DIRECTIONS: Every record must be transcribed in its entirety, apart from the images, which are to be omitted.

RECORDS FOR THIS TASK:
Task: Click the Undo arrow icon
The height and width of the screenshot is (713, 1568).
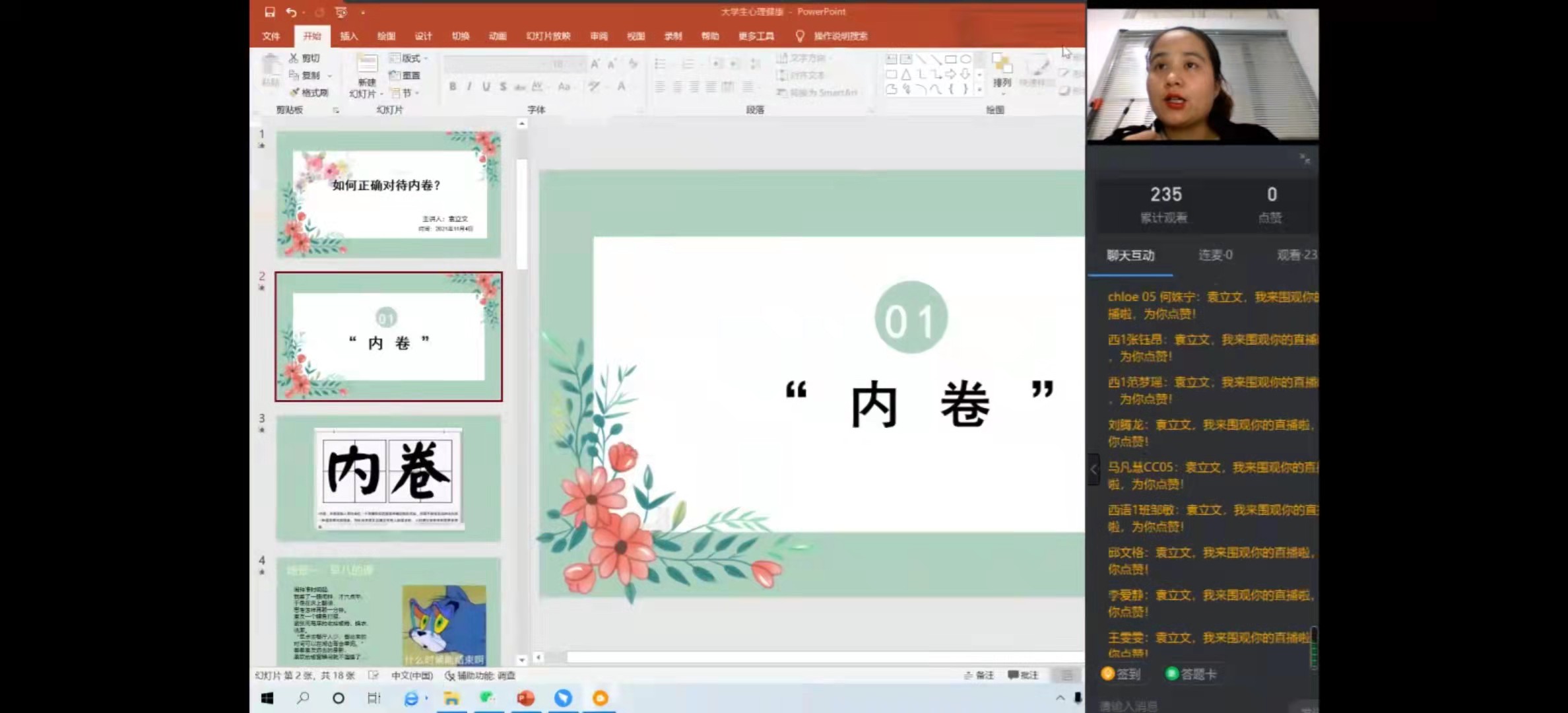Action: point(291,12)
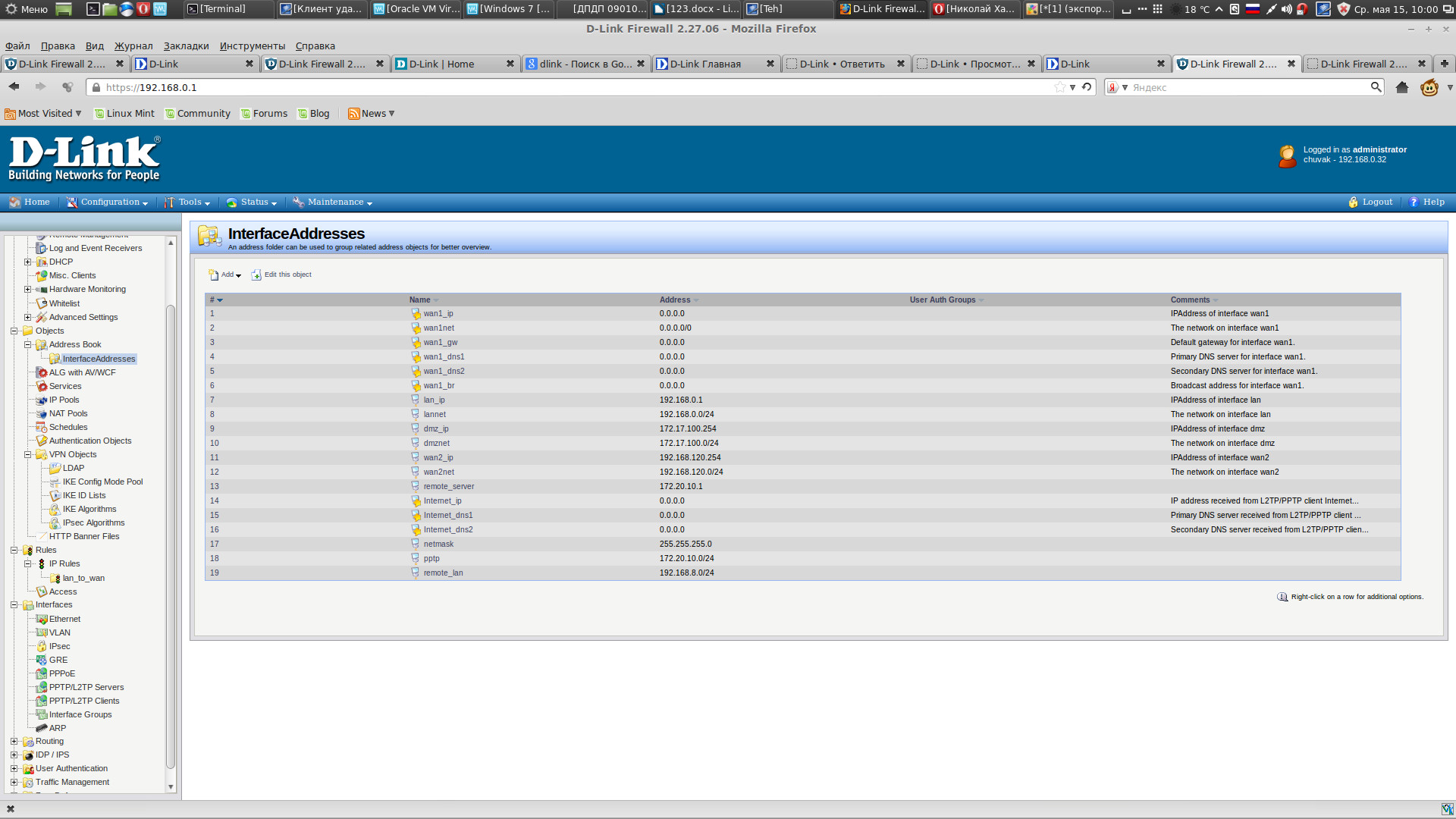The image size is (1456, 819).
Task: Click the Firefox home button icon
Action: tap(1401, 88)
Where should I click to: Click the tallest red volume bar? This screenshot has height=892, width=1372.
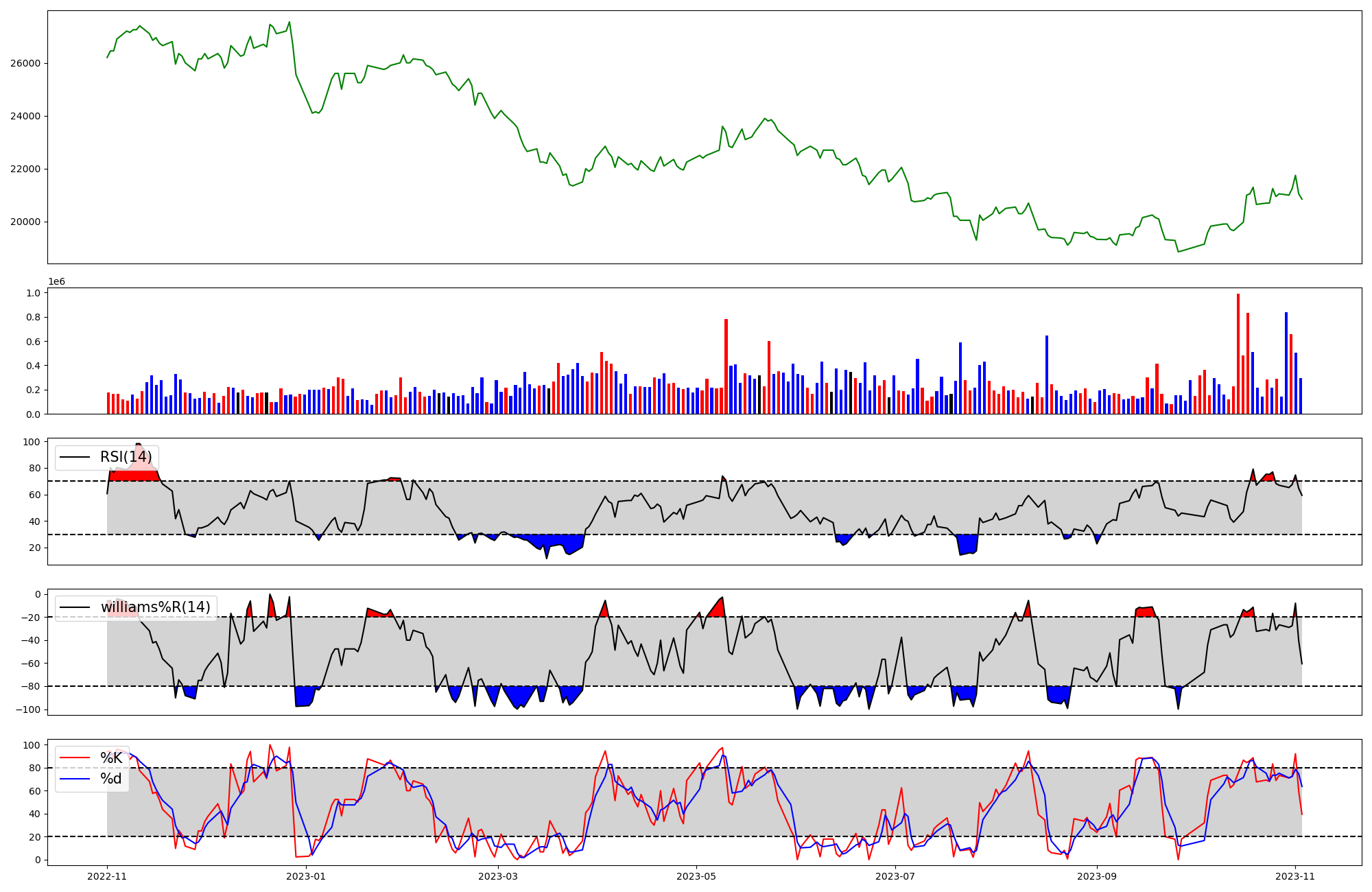1238,353
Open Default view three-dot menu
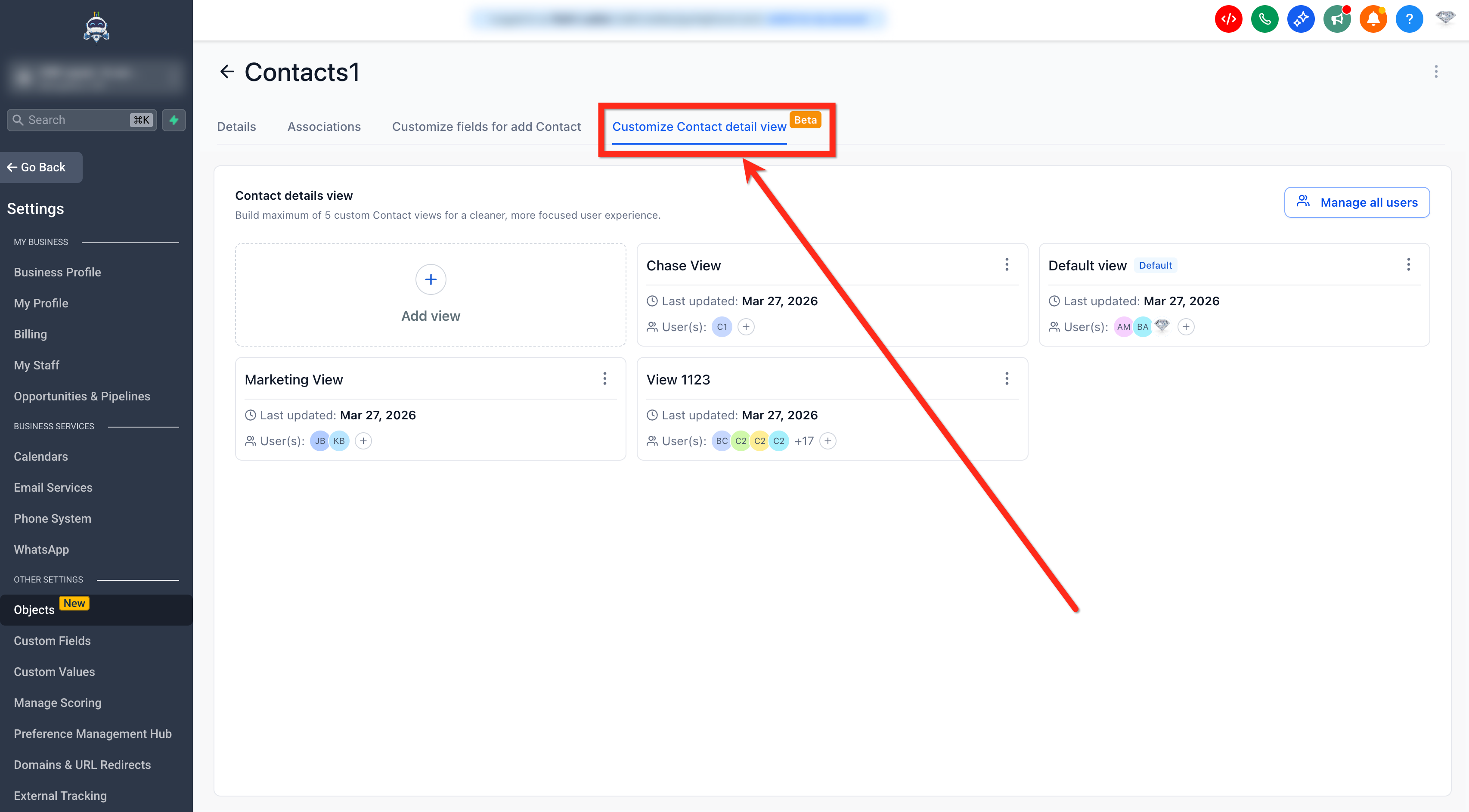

SOLUTION FOR THIS TASK:
Task: Click the Undo arrow icon
The height and width of the screenshot is (713, 1568).
Action: point(291,12)
The image size is (1456, 819).
Task: Click the Firefox home button icon
Action: tap(1401, 88)
Where should I click to: Click the tallest red volume bar? This screenshot has height=892, width=1372.
1238,353
Open Default view three-dot menu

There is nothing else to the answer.